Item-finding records
########################################
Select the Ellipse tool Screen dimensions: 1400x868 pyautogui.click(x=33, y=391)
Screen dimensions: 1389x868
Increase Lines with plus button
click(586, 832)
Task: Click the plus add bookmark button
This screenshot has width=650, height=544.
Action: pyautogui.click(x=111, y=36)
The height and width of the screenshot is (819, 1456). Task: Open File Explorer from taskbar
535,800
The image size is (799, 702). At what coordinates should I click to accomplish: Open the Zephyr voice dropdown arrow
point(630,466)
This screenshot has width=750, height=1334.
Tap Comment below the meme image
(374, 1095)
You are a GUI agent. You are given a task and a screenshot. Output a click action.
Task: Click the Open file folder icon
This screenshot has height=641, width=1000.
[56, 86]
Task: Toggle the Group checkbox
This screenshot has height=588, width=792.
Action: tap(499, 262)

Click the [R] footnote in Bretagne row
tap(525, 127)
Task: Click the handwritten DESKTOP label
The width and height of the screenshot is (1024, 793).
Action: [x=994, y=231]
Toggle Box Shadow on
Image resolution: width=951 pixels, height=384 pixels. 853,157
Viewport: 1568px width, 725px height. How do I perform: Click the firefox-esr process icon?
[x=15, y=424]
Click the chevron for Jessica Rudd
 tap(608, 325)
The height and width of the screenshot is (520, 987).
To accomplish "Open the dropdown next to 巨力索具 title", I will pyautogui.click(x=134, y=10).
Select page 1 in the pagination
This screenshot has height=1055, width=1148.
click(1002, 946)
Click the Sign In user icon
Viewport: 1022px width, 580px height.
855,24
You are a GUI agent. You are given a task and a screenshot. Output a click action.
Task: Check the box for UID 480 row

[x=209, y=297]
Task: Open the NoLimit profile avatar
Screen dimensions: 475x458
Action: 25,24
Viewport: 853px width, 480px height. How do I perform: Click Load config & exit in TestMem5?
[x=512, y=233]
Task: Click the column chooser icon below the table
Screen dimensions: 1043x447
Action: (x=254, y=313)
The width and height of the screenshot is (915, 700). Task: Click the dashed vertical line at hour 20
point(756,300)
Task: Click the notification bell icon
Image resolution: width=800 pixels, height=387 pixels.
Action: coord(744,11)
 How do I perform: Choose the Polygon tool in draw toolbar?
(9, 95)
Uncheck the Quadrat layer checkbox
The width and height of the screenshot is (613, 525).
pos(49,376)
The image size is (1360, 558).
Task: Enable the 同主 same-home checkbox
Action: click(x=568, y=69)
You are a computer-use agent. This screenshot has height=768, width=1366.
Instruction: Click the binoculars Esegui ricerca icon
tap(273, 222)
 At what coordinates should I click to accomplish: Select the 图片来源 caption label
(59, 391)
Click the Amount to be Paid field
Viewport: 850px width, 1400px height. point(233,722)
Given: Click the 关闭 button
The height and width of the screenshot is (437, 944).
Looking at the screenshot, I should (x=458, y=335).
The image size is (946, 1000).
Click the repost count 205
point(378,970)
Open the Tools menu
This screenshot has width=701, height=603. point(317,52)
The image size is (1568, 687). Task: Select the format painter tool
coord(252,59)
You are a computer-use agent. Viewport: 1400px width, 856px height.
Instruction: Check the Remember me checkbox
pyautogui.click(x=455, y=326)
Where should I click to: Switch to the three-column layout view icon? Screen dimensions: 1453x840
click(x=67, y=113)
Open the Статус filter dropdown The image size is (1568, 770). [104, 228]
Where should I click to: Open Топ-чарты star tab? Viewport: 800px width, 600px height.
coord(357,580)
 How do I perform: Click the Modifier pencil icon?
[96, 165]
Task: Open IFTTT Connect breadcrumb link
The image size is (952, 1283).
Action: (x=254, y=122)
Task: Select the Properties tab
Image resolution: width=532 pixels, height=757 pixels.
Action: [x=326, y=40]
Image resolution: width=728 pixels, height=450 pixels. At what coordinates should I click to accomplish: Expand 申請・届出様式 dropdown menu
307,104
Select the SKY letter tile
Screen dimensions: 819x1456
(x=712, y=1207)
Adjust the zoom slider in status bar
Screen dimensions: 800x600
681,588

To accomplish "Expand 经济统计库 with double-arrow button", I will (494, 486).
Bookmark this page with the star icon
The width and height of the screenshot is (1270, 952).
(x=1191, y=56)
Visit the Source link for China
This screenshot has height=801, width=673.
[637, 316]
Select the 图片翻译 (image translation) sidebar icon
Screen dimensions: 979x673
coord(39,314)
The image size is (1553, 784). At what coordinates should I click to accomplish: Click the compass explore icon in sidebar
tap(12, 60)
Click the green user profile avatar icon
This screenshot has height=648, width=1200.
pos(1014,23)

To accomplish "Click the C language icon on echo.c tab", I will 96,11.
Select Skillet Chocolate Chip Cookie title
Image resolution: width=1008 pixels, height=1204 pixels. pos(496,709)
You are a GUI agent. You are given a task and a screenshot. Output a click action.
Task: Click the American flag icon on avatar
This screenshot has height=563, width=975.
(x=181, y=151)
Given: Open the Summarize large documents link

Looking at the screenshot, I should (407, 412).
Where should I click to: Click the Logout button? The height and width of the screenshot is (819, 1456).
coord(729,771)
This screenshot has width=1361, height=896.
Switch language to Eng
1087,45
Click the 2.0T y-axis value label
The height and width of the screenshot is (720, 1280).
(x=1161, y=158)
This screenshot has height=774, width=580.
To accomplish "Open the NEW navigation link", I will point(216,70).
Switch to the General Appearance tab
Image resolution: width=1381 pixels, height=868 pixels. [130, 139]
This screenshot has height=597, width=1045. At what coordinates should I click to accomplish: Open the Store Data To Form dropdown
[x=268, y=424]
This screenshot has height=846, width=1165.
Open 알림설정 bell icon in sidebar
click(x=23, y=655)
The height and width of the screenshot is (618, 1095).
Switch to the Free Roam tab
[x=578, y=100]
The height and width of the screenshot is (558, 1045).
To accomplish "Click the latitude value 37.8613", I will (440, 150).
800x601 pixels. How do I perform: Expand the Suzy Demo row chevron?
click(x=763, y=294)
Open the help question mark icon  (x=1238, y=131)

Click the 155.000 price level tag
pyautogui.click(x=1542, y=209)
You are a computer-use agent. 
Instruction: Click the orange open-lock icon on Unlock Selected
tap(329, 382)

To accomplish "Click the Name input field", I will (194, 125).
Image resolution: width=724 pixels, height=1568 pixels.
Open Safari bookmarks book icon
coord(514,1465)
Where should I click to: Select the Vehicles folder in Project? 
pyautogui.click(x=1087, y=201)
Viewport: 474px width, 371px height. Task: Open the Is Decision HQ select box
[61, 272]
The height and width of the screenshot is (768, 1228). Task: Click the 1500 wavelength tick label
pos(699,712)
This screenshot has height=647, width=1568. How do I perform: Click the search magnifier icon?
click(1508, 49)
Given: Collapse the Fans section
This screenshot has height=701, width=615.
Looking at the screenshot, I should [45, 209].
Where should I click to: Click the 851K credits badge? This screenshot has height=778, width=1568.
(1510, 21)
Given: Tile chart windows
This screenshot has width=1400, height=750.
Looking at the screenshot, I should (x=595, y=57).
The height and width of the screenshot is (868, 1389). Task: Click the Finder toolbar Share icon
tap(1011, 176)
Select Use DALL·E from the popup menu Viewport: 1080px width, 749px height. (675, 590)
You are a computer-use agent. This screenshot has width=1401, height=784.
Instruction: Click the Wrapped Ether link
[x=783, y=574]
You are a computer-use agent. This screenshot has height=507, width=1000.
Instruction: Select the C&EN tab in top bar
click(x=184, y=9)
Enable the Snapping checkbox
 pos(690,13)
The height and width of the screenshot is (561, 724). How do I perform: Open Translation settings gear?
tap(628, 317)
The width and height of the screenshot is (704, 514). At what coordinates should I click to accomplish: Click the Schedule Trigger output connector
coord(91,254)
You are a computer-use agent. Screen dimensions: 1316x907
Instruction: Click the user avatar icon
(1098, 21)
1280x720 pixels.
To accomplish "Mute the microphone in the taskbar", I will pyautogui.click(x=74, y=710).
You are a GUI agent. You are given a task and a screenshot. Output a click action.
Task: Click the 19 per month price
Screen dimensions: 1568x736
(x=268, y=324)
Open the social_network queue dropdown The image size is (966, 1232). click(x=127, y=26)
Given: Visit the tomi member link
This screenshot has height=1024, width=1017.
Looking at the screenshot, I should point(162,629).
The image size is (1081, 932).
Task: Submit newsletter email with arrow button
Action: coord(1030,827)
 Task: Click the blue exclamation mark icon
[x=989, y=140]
########################################
• SET PROBLEM: Repeat the items word for word, starting at the line that contains "Adjust the zoom slider in status bar" and ending at the line that contains "Image resolution: width=1008", with both of those lines included.

• WRITTEN RESPONSE:
Adjust the zoom slider in status bar
Screen dimensions: 800x600
681,588

To accomplish "Expand 经济统计库 with double-arrow button", I will (494, 486).
Bookmark this page with the star icon
The width and height of the screenshot is (1270, 952).
(x=1191, y=56)
Visit the Source link for China
This screenshot has height=801, width=673.
[637, 316]
Select the 图片翻译 (image translation) sidebar icon
Screen dimensions: 979x673
coord(39,314)
The image size is (1553, 784). At what coordinates should I click to accomplish: Click the compass explore icon in sidebar
tap(12, 60)
Click the green user profile avatar icon
This screenshot has height=648, width=1200.
pos(1014,23)

To accomplish "Click the C language icon on echo.c tab", I will 96,11.
Select Skillet Chocolate Chip Cookie title
Image resolution: width=1008 pixels, height=1204 pixels. pos(496,709)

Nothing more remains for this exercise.